◆ Assigned task ◆
Please keep pictures out of the copy, and print exactly the lines from the one containing "1150x1036 pixels." through the end of the records.

(Stored data)
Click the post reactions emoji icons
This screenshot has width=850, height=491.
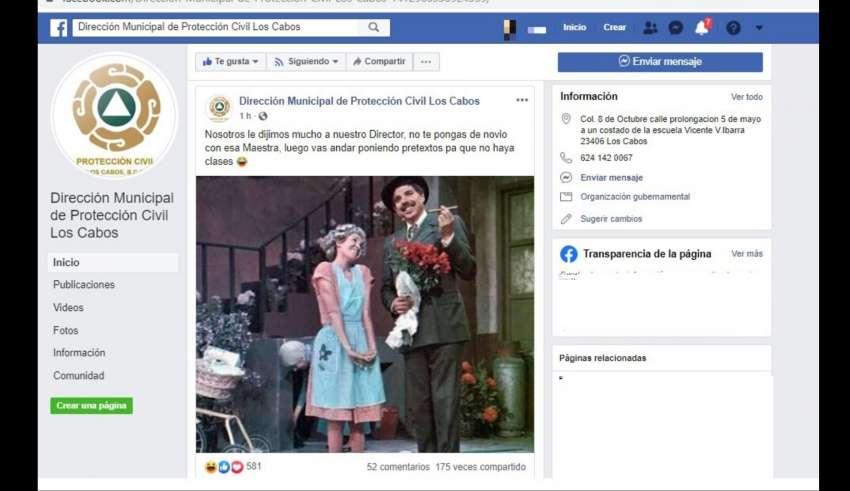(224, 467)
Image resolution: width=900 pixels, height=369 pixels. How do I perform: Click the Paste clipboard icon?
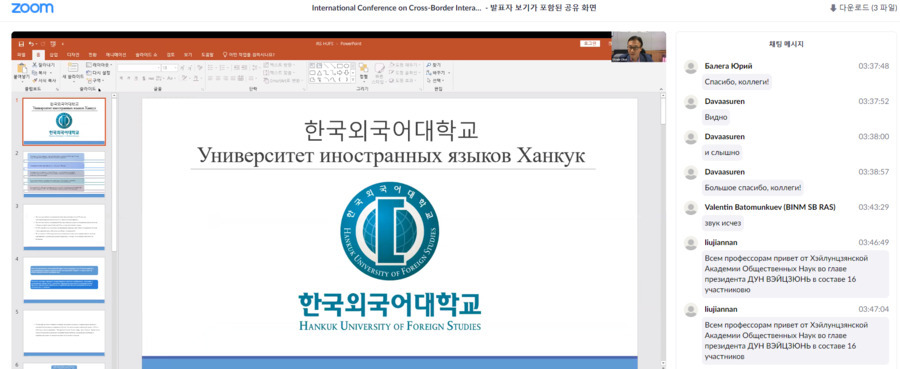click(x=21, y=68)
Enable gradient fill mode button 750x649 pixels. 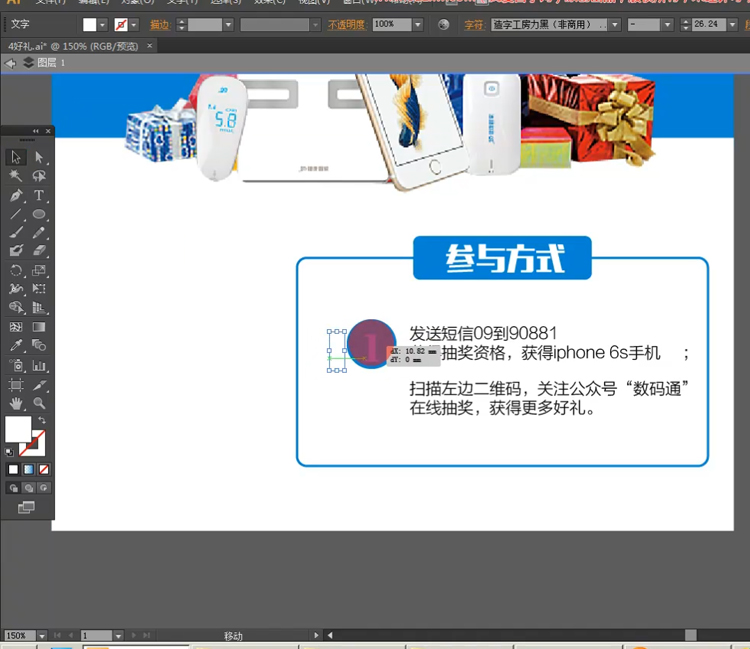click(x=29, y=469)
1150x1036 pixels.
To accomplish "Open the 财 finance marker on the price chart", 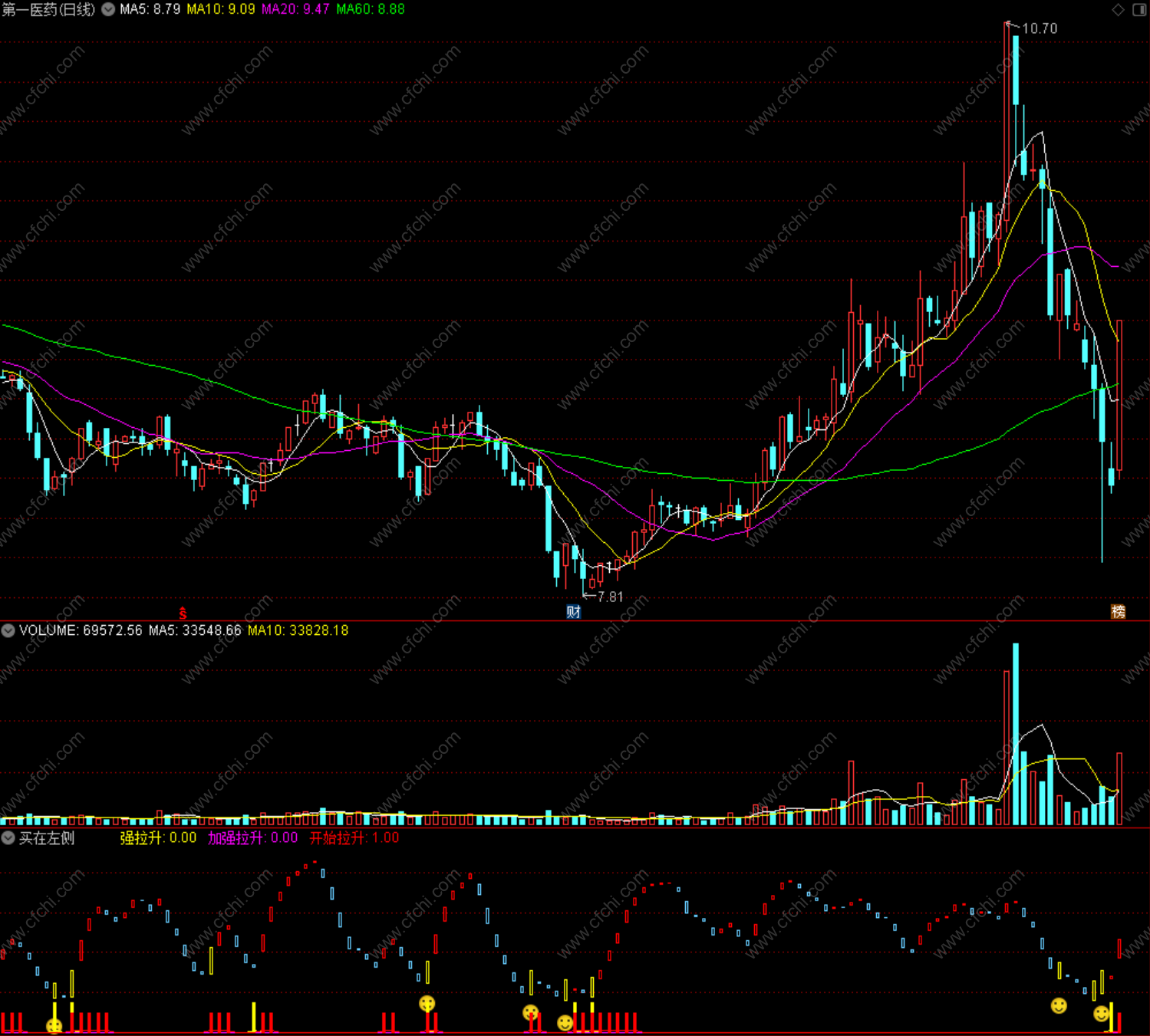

◆ Expected answer ◆
1150x1036 pixels.
To accomplish "Open the 财 finance marker on the price chart", 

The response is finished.